- [COMPLETE O SEGUINTE]
A. Segundo o texto sobre o projeto defendido por Sóstenes Cavalcante, que percentual dos participantes da enquete no site da Câmara declarou discordar totalmente do projeto?
B. Prossiga com o texto sobre o projeto defendido por Sóstenes Cavalcante, dando sequência à última frase apresentada.

- [DOCUMENTO DE ORIGEM]
========================================
Também à Folha, Sóstenes Cavalcante afirmou que quer o projeto aprovado antes das eleições municipais de outubro. Ele declarou que espera que os deputados “que são pró-vida” o apoiem. O ex-líder da bancada evangélica considera que terá o apoio do chamado ‘centrão’, a quem reconhece afinidade com o que chama de “pró-vida”.

No entanto, dada a pressão popular, o apoio ao projeto tem caído na Câmara. Em enquete no site da Câmara, por exemplo, 88% disseram discordar totalmente do texto. Questionado sobre isso, disparou uma verdadeira ameaça aos direitos das mulheres.

“É um projeto light, não é nada radical. O Estatuto do Nascituro é muito mais pró-vida que esse, que é um meio termo. Mas se não quiserem votar esse, a gente vota o Estatuto do Nascituro”, disparou.
========================================
- [MATERIAL FORNECIDO]
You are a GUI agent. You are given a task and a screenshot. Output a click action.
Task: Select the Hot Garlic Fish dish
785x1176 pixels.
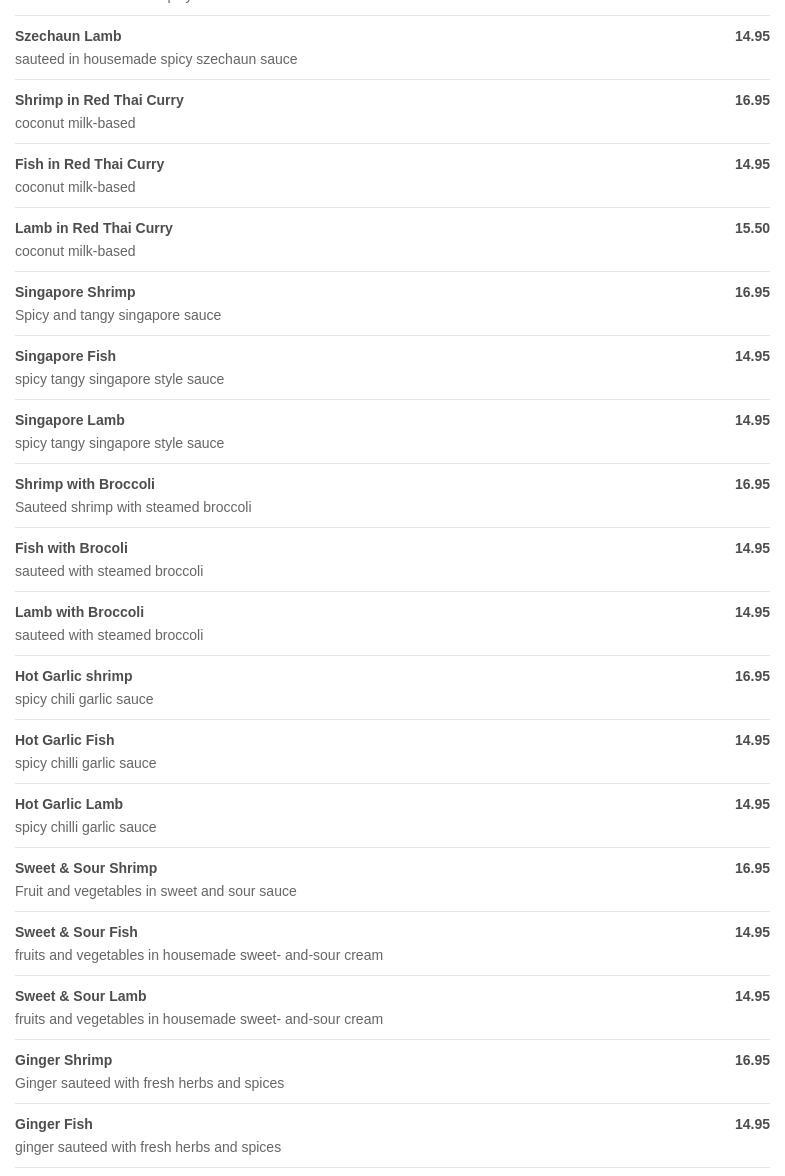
========================================
- [RESPOSTAS FORNECIDAS]
A. 88% dos participantes.

B.
O projeto em questão foi apresentado em 2007 pelos então deputados Luiz Bassuma (PV-BA) e Miguel Martini (PHS-MG). Prevê a inclusão dos “direitos do feto” na legislação brasileira, que valeriam desde a concepção. Além disso, também busca enquadrar o aborto como crime hediondo.

•           Extrema direita é detonada nas redes por apoio a PL do Estupro

Na quarta-feira (12), o presidente da Câmara dos Deputados, Arthur Lira (PP-AL), colocou para votação, de maneira repentina e sem avisar as lideranças da casa, a urgência de tramitação do PL 1409/24, que equipara o aborto após a 22ª semana ao crime de homicídio.

Com a urgência aprovada, o "PL dos estupradores", como a matéria está sendo chamada nas redes e pelos opositores ao texto, não precisa passar pelas Comissões da Câmara e pode ir, a qualquer momento, à votação no plenário da casa.

Diante de tamanho retrocesso que o PL visa impor, entre eles, o fato de que se penaliza mais a mulher estuprada do que o estuprador, a reação da sociedade foi imensa e, na noite desta quinta-feira (13), milhares de mulheres ocuparam as ruas de várias cidades do Brasil contra o projeto de lei. Outras manifestações estão marcadas para os próximos dias. Veja mais abaixo.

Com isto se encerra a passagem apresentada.